寄生バチが語る失われた捕獲戦略
今回の化石寄生バチ(Sirenobethylus charybdis)が見せる“おしりで獲物を挟む”戦略は、現生の寄生バチでも報告がありません。
一般的には前脚や顎を使ってホストを制圧したり、麻痺毒で動きを止めたりするのが寄生バチの定番ですが、腹の先端を丸ごと捕獲器に変えてしまうという発想は、まったく別の進化の道筋を示しています。
また、開閉を可能にする筋肉の痕跡や、長い毛(トリガーヘア)によって瞬時にスイッチが入る仕組みがすでに白亜紀に完成していた点も驚きです。
なぜここまで特殊な器官が進化したのかは、相手となる獲物や生息環境の影響が大きかったと考えられます。
現代のドライニッドバチがはさみ状の前脚で素早くヨコバイを捕らえるように、この化石バチはおしりで静かに待ち伏せし、獲物が接近した瞬間にパチンと挟む“待ち伏せ型”だった可能性が高いのです。

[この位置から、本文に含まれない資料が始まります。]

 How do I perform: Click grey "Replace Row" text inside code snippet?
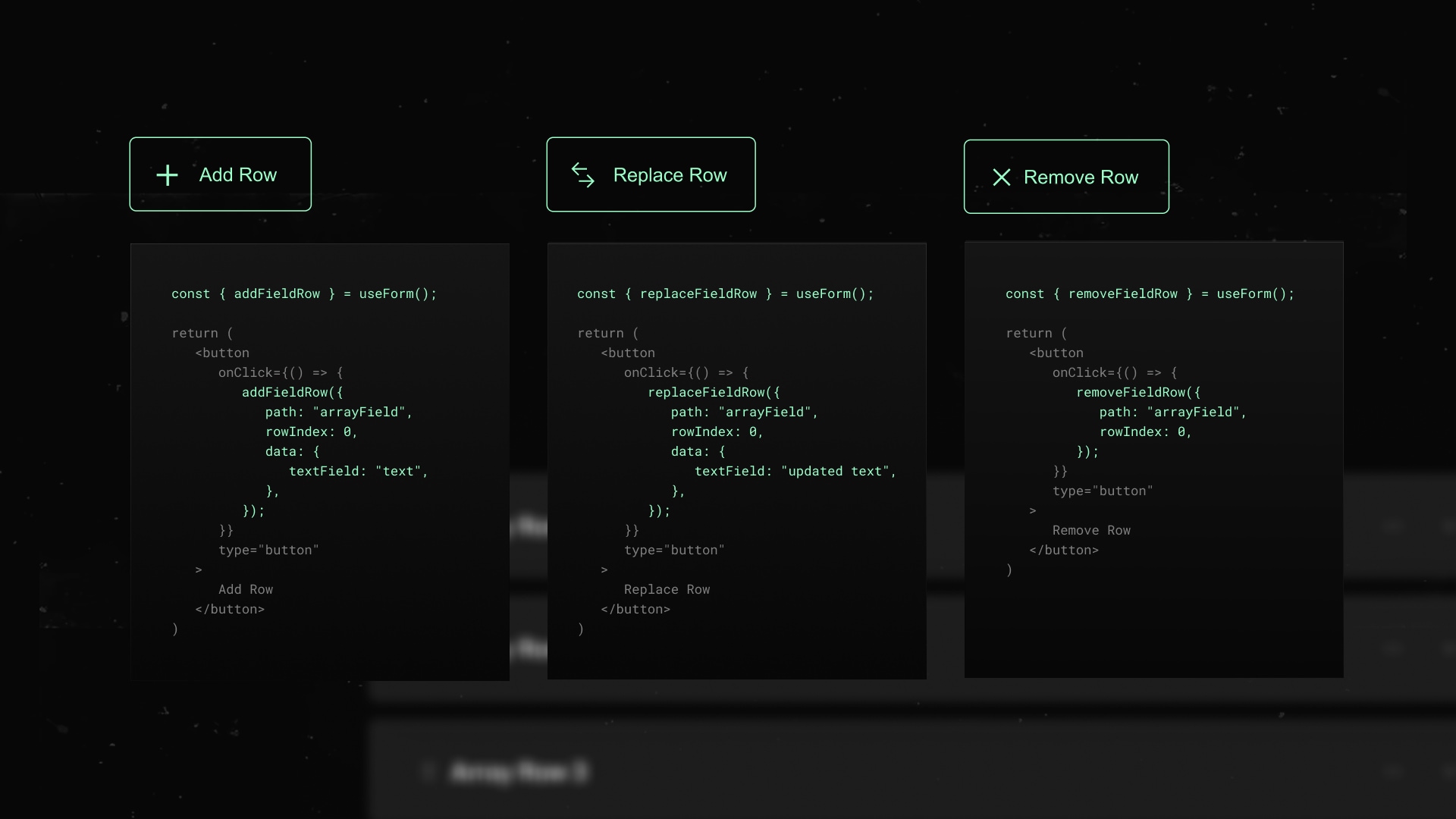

白亜紀は、花粉を運ぶ昆虫の登場や被子植物(花をもつ植物)の多様化など、大きな変革期に当たります。その激動の時代にあって、昆虫同士の攻防や共進化が予想以上のペースで進んでいたのかもしれません。
実際、サーベルのような大顎をもつ絶滅アリや、カマキリのように変化した前脚をもつ昆虫の化石など、現生にはない形態が次々と見つかっています。
今回の発見は、寄生バチの多様性が白亜紀にすでに非常に高かったことを示すだけでなく、“ホストをどうやって immobilize(動きを封じる)するか”という寄生バチにとっての大きな課題に対し、かつて存在したまったく新しい解決策を具体的に見せてくれました。
現代の昆虫たちの姿は、長い進化の歴史のなかで残った戦略の一部にすぎず、かつては多様な捕獲方法が試されていた可能性があります。化石は、私たちが想像すらしなかった“失われた進化の枝”を教えてくれる貴重な証拠。
こうした多彩な捕獲パターンを再発見していくことで、今後は昆虫進化の流れをさらに深く理解できるかもしれません。
興味深いので原著論文にも目を通してみました。記事には書かれていませんが、現生種の無い新科新属新種の寄生バチです。科名からみるとアリガタバチ科に近縁なのかと思ってしまいましたが、原著論文での系統解析を見る限り、特にアリガタバチ科と近縁ではないようです。寄主がどんな昆虫なのか気になるところですが、原著ではカマバチと同じくヨコバイやウンカの可能性があると考察しています。でもヨコバイやウンカの行動からすると、ハエトリソウのようなトラップにかかるのかな、とも思ってします。あと翻訳の問題ですが、ドライニッドバチ(Dryinidae)はカマバチ科、トラップジョーアントはアギトアリですね。